The firm offer accelerates the expected closing of the transaction and the transfer of shares to on or around 31 December, instead of June 2016. Willis has initiated this acceleration to consolidate Gras Savoye’s full-year results for 2016.
In addition to this firm offer, however, Willis has also issued notice preserving its right under an existing shareholder agreement to acquire the remaining shares in Gras Savoye in June 2016, should the firm offer be rejected. In that event, the purchase price would be determined by a formula under that agreement.
Gras Savoye has been an associate company of Willis since 1997, when the latter acquired a 33% ownership interest, which it gradually increased to 49%. In November 2009, the capital of Gras Savoye was reorganised and private equity fund manager Astorg Partners became a shareholder. Willis, the family shareholders of Gras Savoye and Astorg Partners each held 31.8% stakes in the holding company. The remaining 4.5% stake was held by a group of Gras Savoye managers and employees. As part of this reorganisation and a subsequent agreement, Willis obtained the option to purchase by 2016 the remaining shares it does not own. Since the reorganisation in 2009, the shareholders have jointly supported the management in its efforts to improve company performance.
The two firms combined would have a presence in 131 countries, of which 84 would be wholly owned operations. According to Willis, the acquisition of Gras Savoye would bring:
- a strong footprint in France, where Gras Savoye is the largest broker and enjoys a leading position in the mid-market sector, which holds further growth opportunities;
- the expertise and reach to serve multinationals, including in France, which is home to 31 of the Fortune Global 500 − a number that ranks it fourth globally and first in Europe;
- access to high-growth economies and insurance markets, including Central and Eastern Europe, the Middle East, and a comprehensive network of 42 offices in 31 African countries; and
- strong property and casualty product capabilities and employee benefit products.
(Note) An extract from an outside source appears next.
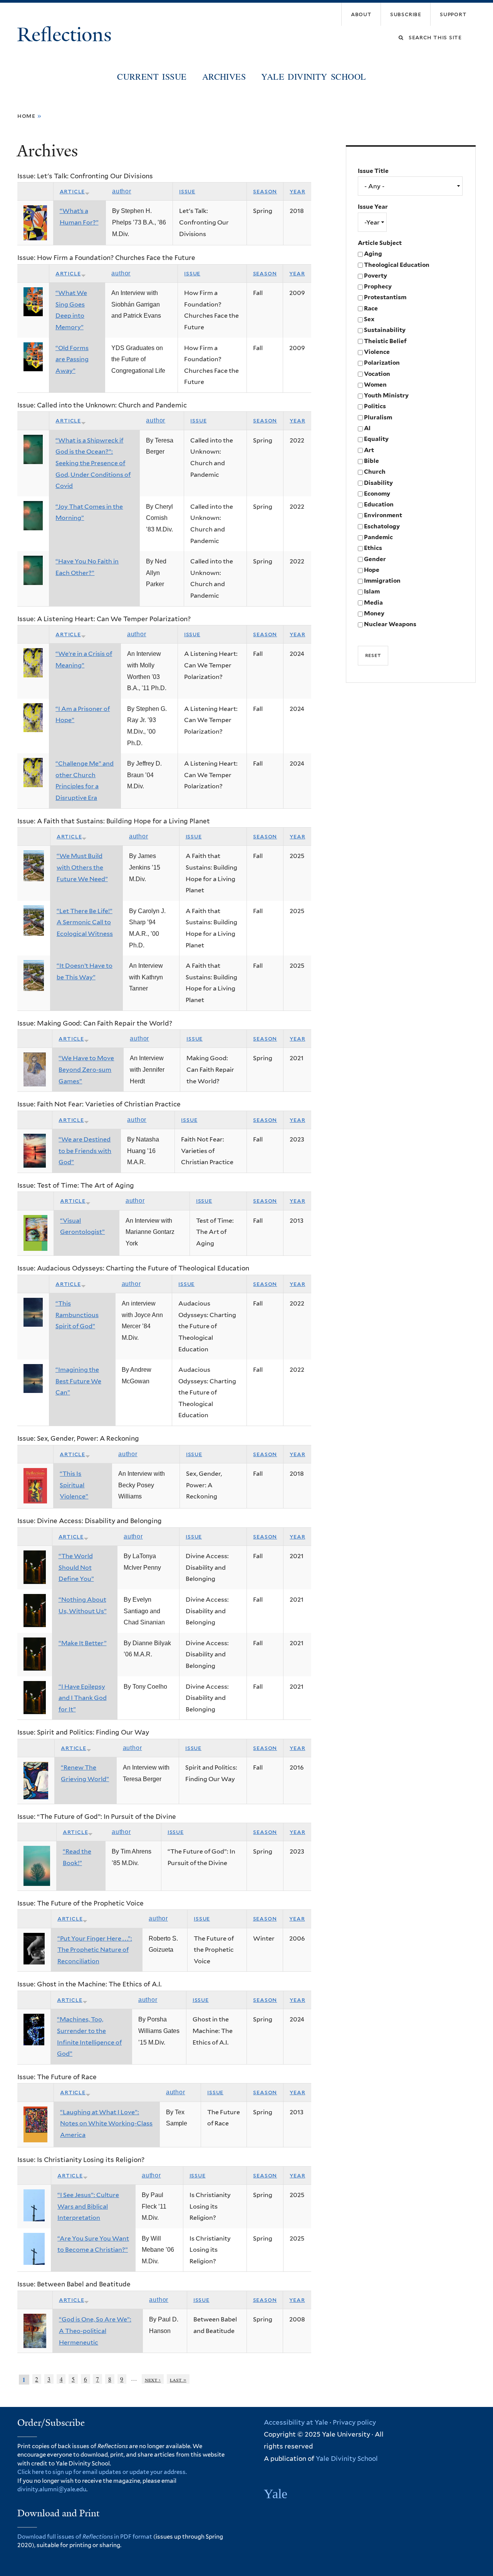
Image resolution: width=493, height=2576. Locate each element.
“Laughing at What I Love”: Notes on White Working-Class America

For the year ended 31 December 2014, under US Generally Accepted Accounting Principles, Gras Savoye’s net revenue was approximately €370m and its earnings before interest, taxes, depreciation and amortisation were about €65m.
Given the complementary nature of the two businesses, Willis anticipates that the primary source of value creation would be revenue synergies associated with joint incremental growth.
The proposed acquisition of Gras Savoye is expected to be $0.06 (€0.06) to $0.08 (€0.07) dilutive on reported earnings per share in 2016, mildly dilutive in 2017 and accretive in 2018. However, excluding the non-cash impact of amortisation expense associated with the transaction, Willis expects the transaction to be accretive in the range of $0.13 (€0.12) to $0.17 (€0.16) per share in 2016.
Willis International chief executive Tim Wright said: “Together, Willis and Gras Savoye would deliver more connected, specialised capabilities to our clients. As the world’s fifth largest insurance market, France is not only a major market in its own right, but also the home of many world-class multinationals. The combination of Willis and Gras Savoye would enable us to bring to these companies the full range of our global expertise in France and around the world.”
Gras Savoye chief executive François Varagne added: “This combination would plug Gras Savoye directly into Willis’s world-class specialist industry knowledge, diversifying our offering to both clients and carriers. Colleagues across Gras Savoye would be inspired to find themselves part of a major multinational operation where they would have many opportunities to develop their talents.”